Dibuje una puerta poligonal a través del área de dispersión hacia adelante, el diagrama de puntos del área de dispersión lateral para seleccionar la población de linfocitos intacta, excluyendo los desechos, y una puerta rectangular a través del área de dispersión hacia adelante, un diagrama de puntos de ancho de dispersión hacia adelante para seleccionar las celdas individuales. A continuación, dibuje una puerta rectangular a través del diagrama de puntos de área de dispersión del lado muerto vivo para seleccionar las celdas vivas, y una puerta rectangular a través del diagrama de puntos del área de dispersión lateral CD3 para identificar las tres células T positivas del CD. Luego, dibuje una puerta cuádruple a través del diagrama de puntos CD4, CD8 para identificar las células T CD4 positivas o CD8 positivas y a través del diagrama de puntos CD45RO, CD27 para subdividir las células T CD4 positivas o CD8 positivas en MTC y TEM.

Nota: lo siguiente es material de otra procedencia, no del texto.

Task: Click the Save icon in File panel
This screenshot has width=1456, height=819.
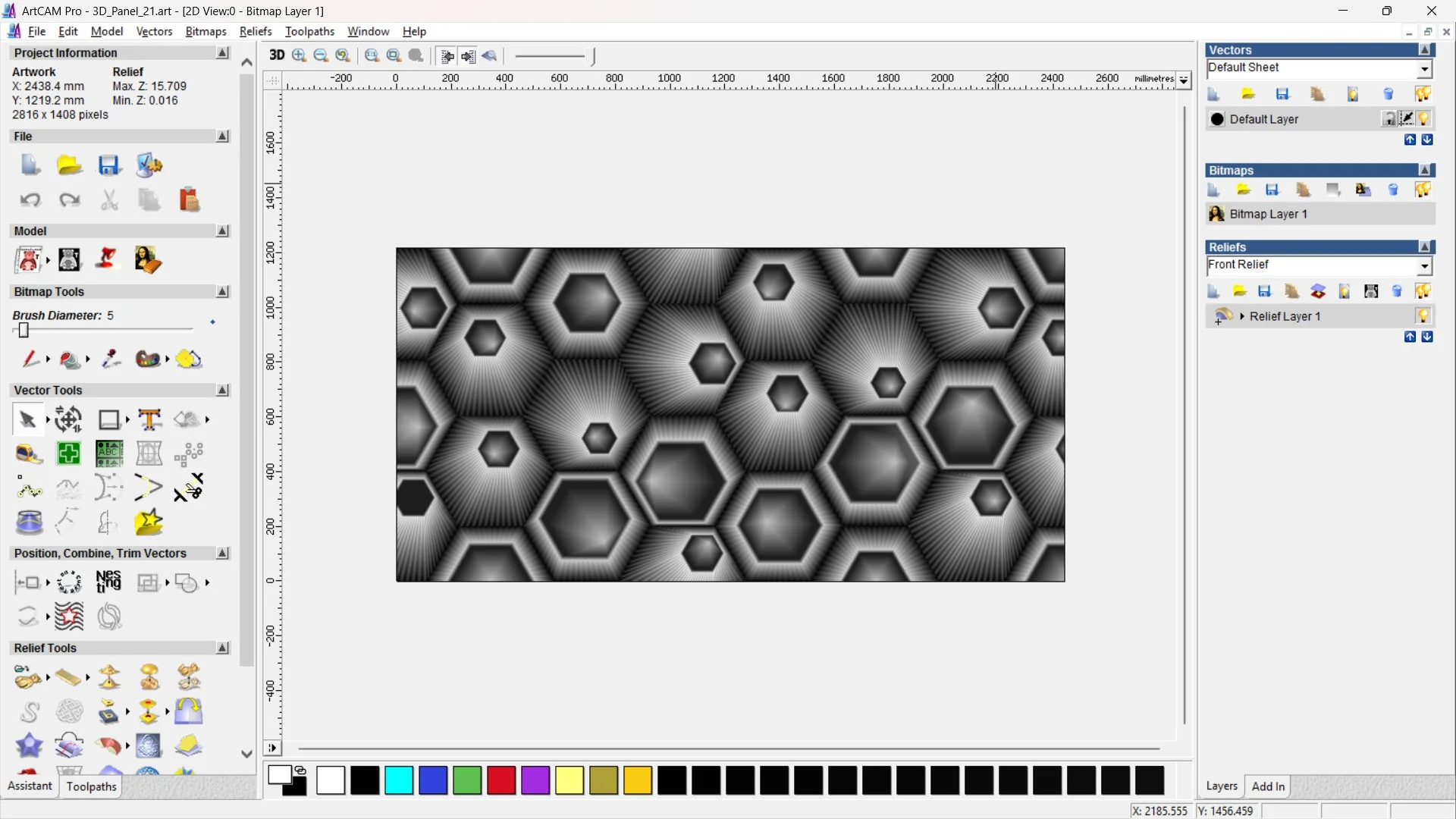Action: pyautogui.click(x=109, y=165)
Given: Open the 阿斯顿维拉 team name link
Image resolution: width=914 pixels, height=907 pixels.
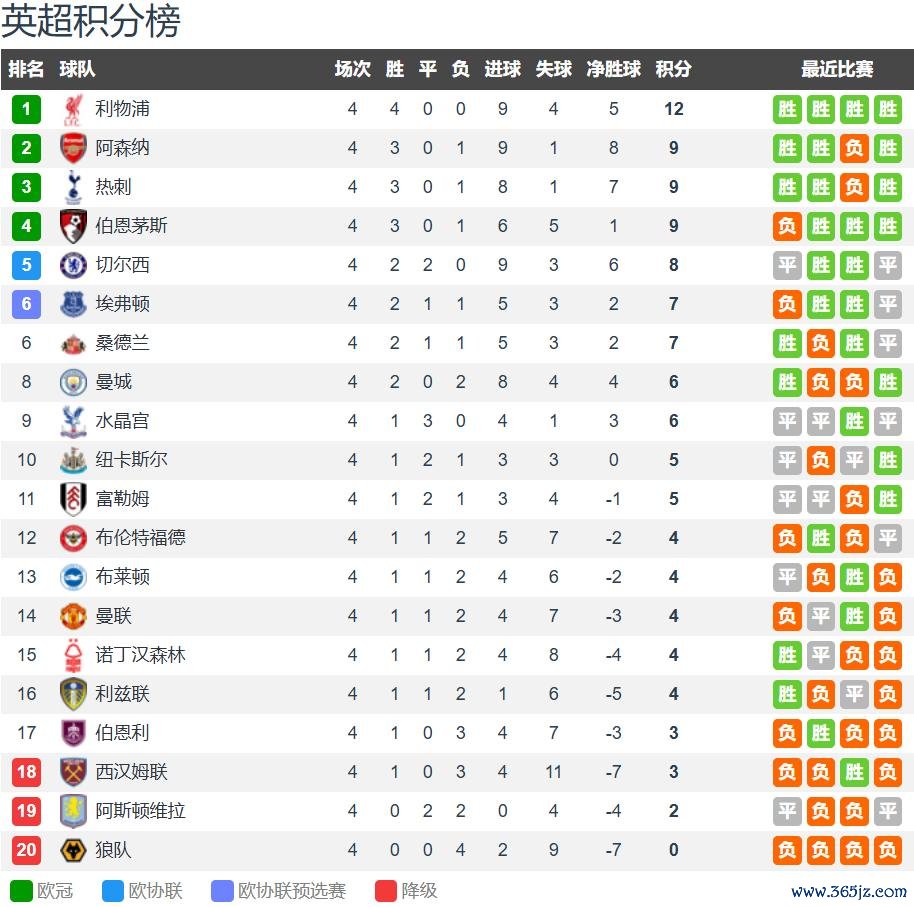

Después de dibujar las puertas de CD107a, interferón gamma, factor de necrosis tumoral alfa, interleucina 2 y proteína inflamatoria de microfagos una alfa de la MTC o TEM de las células T CD8 positivas o CD4 positivas para determinar la frecuencia de diferentes patrones de respuesta respectivamente. Cargue las muestras en la citometría secuencialmente. La estrategia de compuerta se empleó para identificar la MTC o TEM de las células T CD8 positivas o CD4 positivas y sus subconjuntos utilizando el ancho del área de dispersión hacia adelante, luego el diagrama de puntos del área de dispersión lateral.

La caracterización polifuncional de las respuestas de células T CD4 positivas y CD8 positivas a JEV indicó que se detectaron niveles aumentados de CD107a, interferón gamma, factor de necrosis tumoral alfa e interleucina 2 en las células TCM CD8 positivas de los niños vacunados después de la estimulación JEV en comparación con aquellos en niños no vacunados. Sin embargo, el nivel de proteína inflamatoria de macrófagos uno alfa no difirió entre los dos grupos. Se detectaron niveles más altos de CD107a e interferón gamma en las células TEM CD8 positivas del grupo vacunado bajo estimulación JEV en comparación con el grupo no vacunado.

Mientras que el factor de necrosis tumoral alfa, la interleucina 2 y la proteína inflamatoria de macrófagos uno alfa, no estaban significativamente elevados en esas células positivas. El antígeno JEV indujo con éxito niveles más altos de CD107a, interferón gamma, factor de necrosis tumoral alfa y proteína inflamatoria de macrófagos uno alfa en las células CD4 positivas para la MTC del grupo vacunado en comparación con el grupo no vacunado. Sin embargo, la proporción de células positivas para interleucina 2 no difirió entre los dos grupos bajo estimulación JEV.

La proporción de subconjuntos CD107a positivos, interferón gamma positivos y factor de necrosis tumoral alfa positivo, células TEM sub CD4 positivas en el grupo vacunado fue mayor en presencia de JEV que en el grupo no vacunado. La inmunogenicidad de las células T de los estímulos y las estrategias de coincidencia de color compatibles son pasos críticos en este protocolo.